Non facciamoci troppe illusioni, possiamo affidare al 2023 l’auspicio che una riscossa provvidenziale della ragione sconfigga insieme, prima che siano trascorsi i prossimi dodici mesi, la tragica stupidità della guerra e tutti i guai che ne sono la conseguenza più o meno diretta. Ma non si può fare a meno di notare che le ferite sono molto profonde e la terapia richiederà in ogni caso un sacco di tempo. Auguriamoci in primo luogo che il conflitto ucraino non faccia i due passi verso la catastrofe che in prospettiva terrorizzano il mondo: l’allargamento fino alle dimensioni di una terza guerra mondiale, l’impiego delle armi nucleari.

Comunque vadano le cose è un fatto che il 2022 si è meritatamente guadagnato il titolo di annus horribilis. Con questa locuzione si usano designare le date a torto o a ragione considerate le peggiori della storia. A quanto pare fu un documento della chiesa anglicana a usarla per la prima volta definendo in questo modo il 1870, perché fu l’anno in cui il papa Pio IX proclamò il dogma della propria infallibilità. A riproporre il termine fu la regina Elisabetta II, che si riferiva al 1992. Che cosa era accaduto quell’anno? Divorzi a catena nella royal family e come se non bastasse un disastroso incendio che devastò il castello di Windsor, la dimora prediletta da sua maestà.

Le fiamme che avvolsero il castello inglese riportano alla memoria il great fire che nella prima settimana di settembre del 1666 distrusse buona parte di Londra, che allora era quasi completamente una distesa di case di legno. L’incendio colpì la metropoli già stremata da un’epidemia di peste che uccise un quinto della popolazione. Annus horribilis il 1666? Niente affatto, almeno non nella visione del poeta John Dryden, che al contrario intitolò Annus mirabilis il poema storico che dedicò a quegli eventi.

Questo richiamo offre uno spunto di consolazione a noi che salutiamo questo tremendo 2022 guardando ansiosi a ciò che potrà accadere nel 2023. Infatti, perché mirabilis l’anno della peste e del grande incendio di Londra? Perché il poeta, dando prova del caratteristico pragmatismo britannico, ne seppe cogliere gli aspetti positivi. Cioè il fatto che la vecchia Inghilterra era riuscita a sopravvivere a quelle due grandi sfide e nello stesso anno era uscita vittoriosa dalla guerra anglo-olandese per la supremazia sui mari. Infine, non è forse vero che proprio il great fire, facendo strage dei topi portatori della peste, pose fine all’epidemia?

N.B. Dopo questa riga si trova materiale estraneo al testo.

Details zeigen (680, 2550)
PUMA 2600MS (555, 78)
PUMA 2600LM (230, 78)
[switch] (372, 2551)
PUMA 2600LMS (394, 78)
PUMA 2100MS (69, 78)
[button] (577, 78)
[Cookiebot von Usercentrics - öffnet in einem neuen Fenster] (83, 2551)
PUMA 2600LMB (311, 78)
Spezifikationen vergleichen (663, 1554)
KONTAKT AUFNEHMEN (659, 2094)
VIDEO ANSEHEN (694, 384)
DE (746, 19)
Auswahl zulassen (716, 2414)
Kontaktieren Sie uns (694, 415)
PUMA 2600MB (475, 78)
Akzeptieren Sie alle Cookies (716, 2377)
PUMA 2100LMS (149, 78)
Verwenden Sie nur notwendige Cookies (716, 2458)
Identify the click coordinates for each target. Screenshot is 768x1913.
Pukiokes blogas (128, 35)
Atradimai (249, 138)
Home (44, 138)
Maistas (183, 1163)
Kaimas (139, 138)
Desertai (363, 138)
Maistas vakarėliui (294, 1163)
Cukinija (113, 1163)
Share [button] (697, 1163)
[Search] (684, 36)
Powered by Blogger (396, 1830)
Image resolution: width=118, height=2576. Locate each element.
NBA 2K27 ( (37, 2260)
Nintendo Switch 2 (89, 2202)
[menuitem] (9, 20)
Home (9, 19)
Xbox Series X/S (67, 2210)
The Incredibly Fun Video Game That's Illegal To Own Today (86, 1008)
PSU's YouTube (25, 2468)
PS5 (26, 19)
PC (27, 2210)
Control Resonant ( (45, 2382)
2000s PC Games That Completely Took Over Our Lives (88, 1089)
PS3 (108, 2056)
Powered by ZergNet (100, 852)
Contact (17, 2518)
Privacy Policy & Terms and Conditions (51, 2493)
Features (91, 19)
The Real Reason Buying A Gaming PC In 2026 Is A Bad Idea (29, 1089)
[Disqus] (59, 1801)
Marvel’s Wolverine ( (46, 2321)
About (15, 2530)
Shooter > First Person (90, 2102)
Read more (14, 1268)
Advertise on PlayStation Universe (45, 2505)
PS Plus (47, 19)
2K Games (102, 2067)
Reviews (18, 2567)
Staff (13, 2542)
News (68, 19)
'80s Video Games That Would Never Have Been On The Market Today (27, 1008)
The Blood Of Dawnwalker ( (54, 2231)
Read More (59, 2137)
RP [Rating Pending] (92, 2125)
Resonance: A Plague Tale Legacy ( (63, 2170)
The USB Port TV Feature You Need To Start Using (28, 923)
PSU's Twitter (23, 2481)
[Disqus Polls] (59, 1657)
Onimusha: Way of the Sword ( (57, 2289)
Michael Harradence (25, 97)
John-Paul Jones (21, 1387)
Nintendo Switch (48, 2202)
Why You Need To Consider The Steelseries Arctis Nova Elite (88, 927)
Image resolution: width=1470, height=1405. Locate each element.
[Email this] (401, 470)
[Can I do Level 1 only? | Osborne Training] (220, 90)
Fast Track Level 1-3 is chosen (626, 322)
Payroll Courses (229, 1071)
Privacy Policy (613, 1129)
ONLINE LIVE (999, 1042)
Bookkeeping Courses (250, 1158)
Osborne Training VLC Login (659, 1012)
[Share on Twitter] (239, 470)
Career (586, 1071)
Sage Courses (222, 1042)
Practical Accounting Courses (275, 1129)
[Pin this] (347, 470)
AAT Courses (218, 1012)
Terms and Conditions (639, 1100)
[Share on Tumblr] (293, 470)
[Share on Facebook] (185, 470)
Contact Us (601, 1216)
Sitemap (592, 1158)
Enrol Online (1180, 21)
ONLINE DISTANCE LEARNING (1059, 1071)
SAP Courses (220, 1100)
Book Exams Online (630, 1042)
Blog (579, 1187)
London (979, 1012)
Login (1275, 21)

Non è affatto facile imitare Dryden e cogliere bagliori di ottimismo fra le cronache del 2022, eppure quel precedente sembra rendere l’impresa meno assurda di come appare a prima vista. Ma non certo fino al punto da poter definire mirabilis l’annata appena trascorsa. Perfino la grande festa del calcio celebrata nel Qatar è stata offuscata da alcune circostanze che si vorrebbero dimenticare, se mai fosse possibile. Per cominciare le migliaia di vittime che funestarono la costruzione delle infrastrutture destinate all’evento sportivo. Il piano era contrassegnato da un faraonico sfarzo ma anche dalla drammatica carenza delle più ovvie misure di protezione. Per questo sono morti tanti lavoratori provenienti dal Bangladesh, dal Pakistan, dalle Filippine, insomma dal mondo tormentato delle povertà.

Un’altra circostanza che ha steso una nube sul campionato mondiale di calcio è stata la rivelazione, giunta proprio nei giorni conclusivi del torneo, della inestricabile rete di corruzione che lega Doha e Bruxelles. Una montagna di dollari provenienti dalle ricchezze petrolifere è stata usata per comperare consensi fra le istituzioni dell’Unione europea e anche altrove, allo scopo non solo di curare l’immagine internazionale dell’emirato o per conseguire vantaggi di carattere politico ed economico, ma anche di influenzare la scelta del Paese cui affidare l’evento calcistico. Non c’è dubbio, questo 2022 è stato proprio un annus horribilis. Resta l’auspicio che il 2023, anche se molto difficilmente sarà mirabilis, possa almeno permetterci di immaginare una prospettiva di pace, lealtà e ragionevolezza.